A late chapter in the vicissitudes suffered by Warsaw's libraries during The Second World War was what is known as the Pruszków Action. This was an attempt to remove surviving books and manuscripts from Warsaw, as on Hitler's orders the city was to be razed to the ground. Under the leadership of Stanisław Lorentz, archivists and museum curators worked hand-in-hand with librarians to evacuate their institutions' collections, doing so, as recalled by Władysław Bartoszewski, "amidst the eerie scenery of ruins, often under shelling, in a silent yet continuous race against daily destruction". Thanks to the Pruszków Action almost 300,000 volumes were transported by the German troops to the West, specifically to Adelsdorf (Zagrodno) in Lower Silesia and to Görbitsch (Garbicz) near Frankfurt an der Oder. An important part of the evacuated items was deposited in the transit camp (Durchgangslager) that the Nazis set up in Pruszków. Contrary to Gustav Abb's promises, the books were kept in poor conditions, in stables and farm buildings, without any supervision by German librarians. Numerous volumes were plundered and many were destroyed.
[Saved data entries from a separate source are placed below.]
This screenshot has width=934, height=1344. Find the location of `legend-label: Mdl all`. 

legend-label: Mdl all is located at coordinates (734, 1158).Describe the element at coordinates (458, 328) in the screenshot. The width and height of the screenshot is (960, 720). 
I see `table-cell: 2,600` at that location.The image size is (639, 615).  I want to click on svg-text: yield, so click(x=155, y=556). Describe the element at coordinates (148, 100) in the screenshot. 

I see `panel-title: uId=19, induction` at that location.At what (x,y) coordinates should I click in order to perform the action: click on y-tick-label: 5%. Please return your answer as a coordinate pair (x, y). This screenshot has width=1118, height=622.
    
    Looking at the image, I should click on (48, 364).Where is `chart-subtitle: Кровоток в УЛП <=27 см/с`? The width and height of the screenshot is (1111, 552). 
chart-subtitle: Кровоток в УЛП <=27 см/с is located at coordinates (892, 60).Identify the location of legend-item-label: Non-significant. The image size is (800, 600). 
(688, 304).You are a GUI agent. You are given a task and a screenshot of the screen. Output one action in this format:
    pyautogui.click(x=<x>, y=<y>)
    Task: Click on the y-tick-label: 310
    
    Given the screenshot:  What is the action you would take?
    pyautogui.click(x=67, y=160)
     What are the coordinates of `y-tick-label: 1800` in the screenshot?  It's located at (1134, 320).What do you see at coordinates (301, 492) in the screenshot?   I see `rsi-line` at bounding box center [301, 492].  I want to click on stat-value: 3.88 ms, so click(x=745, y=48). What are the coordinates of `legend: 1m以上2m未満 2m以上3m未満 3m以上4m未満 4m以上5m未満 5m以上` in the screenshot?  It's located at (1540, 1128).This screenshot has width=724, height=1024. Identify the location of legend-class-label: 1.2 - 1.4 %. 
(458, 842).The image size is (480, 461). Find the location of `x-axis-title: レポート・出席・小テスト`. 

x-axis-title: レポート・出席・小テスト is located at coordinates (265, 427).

The final blow to Warsaw's libraries was the burning of the Public Library of Warsaw. The Library building had been seriously damaged during the Uprising, but the storerooms had survived, containing many of the books that were successfully evacuated in the Pruszków Action. On January 16, 1945 on the eve of the Soviet seizure of Warsaw, the German troops set the building on fire while withdrawing from the city. The storerooms and their books were completely destroyed. Ryszard Przelaskowski remembered the scene as follows:

The fleeing Nazis set fire to the library at the last moment. This was done entirely deliberately. How do we know? Because it was not the front building that was set on fire but rather the lower floors of the storage facilities. The iron structure of the storage facilities broke away from the wall, slowly collapsing together with the entire collection of books onto the funeral pyre. Moreover, fire devoured the major part of the pavilion from the courtyard… Of the rich book collection, only small parts remained. Thus the basis of the cultural institution, with its long-standing tradition and activities, one of the largest library buildings, was burnt down – literally the last candle burning as Warsaw went up in flames.

Warsaw's libraries were the subject of destructive actions by the Nazis from the first days of the war. Already in September 1939, bombing and artillery shelling caused great destruction. In the subsequent months and years of the occupation, many libraries were closed down, their collections looted, removed or destroyed. The devoted efforts of Poland's librarians, who did all they could to preserve the Polish and European heritage stored in Warsaw's libraries, were thwarted by the invaders, even in the final weeks of the war. This thorough and deliberate act of destroying the most valuable historical documents, the written heritage of the country housed in its libraries, was unprecedented in history.

In the winter of 1945, soon after the National Library of Poland had resumed its activities, the librarians collected some of the ashes of these items of Polish and European written heritage from the building of the Library of the Krasiński Family Entail and placed them in a monument at the National Library of Poland. Despite the intervening decades, some lines of writing are still visible on the charred remnants. The monument is a potent reminder to anyone who visits the National Library of Poland of the decimation of Warsaw's libraries and other cultural institutions in the Second World War.